In reality they charge upwards of $7 a foot for a job while the average retailer would ask less than $3. The lesson here is that your customers pay these outrageous prices while you’re afraid to get a 2x mark. All of this makes it impossible for customers to compare price per square foot, so forget about it. Unless you are skilled enough to educate your customers the “out the door price” is what counts, you lose.

Free install at the big boxes is a scam as well. It only applies to “select” items. Consumers have to buy a pad where labor costs “plus” are built-in. Additionally, they charge for installation materials and supplies normally included in the job. Many locations allow installers to measure where they are able to add yardage to make the job easier and pad the low install prices the boxes pay them.

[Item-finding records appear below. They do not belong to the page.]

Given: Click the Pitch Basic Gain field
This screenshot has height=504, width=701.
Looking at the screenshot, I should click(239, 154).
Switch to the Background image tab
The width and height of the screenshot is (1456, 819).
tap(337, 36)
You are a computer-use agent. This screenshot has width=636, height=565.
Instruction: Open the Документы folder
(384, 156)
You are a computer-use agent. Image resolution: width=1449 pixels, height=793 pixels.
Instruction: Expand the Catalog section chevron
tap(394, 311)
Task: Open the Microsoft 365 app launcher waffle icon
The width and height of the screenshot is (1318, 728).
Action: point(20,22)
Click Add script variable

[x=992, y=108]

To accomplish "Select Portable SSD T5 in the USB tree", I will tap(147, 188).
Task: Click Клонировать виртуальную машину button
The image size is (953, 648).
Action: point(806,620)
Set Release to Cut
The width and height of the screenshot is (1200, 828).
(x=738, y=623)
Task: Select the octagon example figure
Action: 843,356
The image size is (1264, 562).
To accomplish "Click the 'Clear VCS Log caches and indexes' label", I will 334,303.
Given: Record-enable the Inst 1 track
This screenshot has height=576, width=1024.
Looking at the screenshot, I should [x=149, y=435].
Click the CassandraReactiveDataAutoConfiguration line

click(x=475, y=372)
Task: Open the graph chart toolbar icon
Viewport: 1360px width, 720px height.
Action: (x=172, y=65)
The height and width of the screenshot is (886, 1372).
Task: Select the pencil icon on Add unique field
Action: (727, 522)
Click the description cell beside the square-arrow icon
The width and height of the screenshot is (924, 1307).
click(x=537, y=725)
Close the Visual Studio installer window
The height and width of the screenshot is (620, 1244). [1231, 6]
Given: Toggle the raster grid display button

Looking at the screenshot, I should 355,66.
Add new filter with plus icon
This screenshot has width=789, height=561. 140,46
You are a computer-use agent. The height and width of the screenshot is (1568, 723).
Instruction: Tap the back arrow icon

Moreover, the boxes aren’t stupid. They charge for the measure—not that it costs them anything—but they have the knowledge that once customers part with money, no matter how little, they rarely back out. It’s a psychological ploy. We should be so smart.

So now what do we do about this? Armed with this knowledge and wanting to educate our customer, we try to explain the situation, which gets complicated. It usually comes off, as I’ve written before, as sour grapes. The way to defeat these dishonest tactics is to become skillful in attracting people to your store and, once there, never let them “walk.” You do this by developing intimate relationships so they will trust you, which is what I teach. No amount of traditional skills will help.

In future columns, methods for getting consumers in the store and keeping them there will be covered. It will be worth it to keep these columns.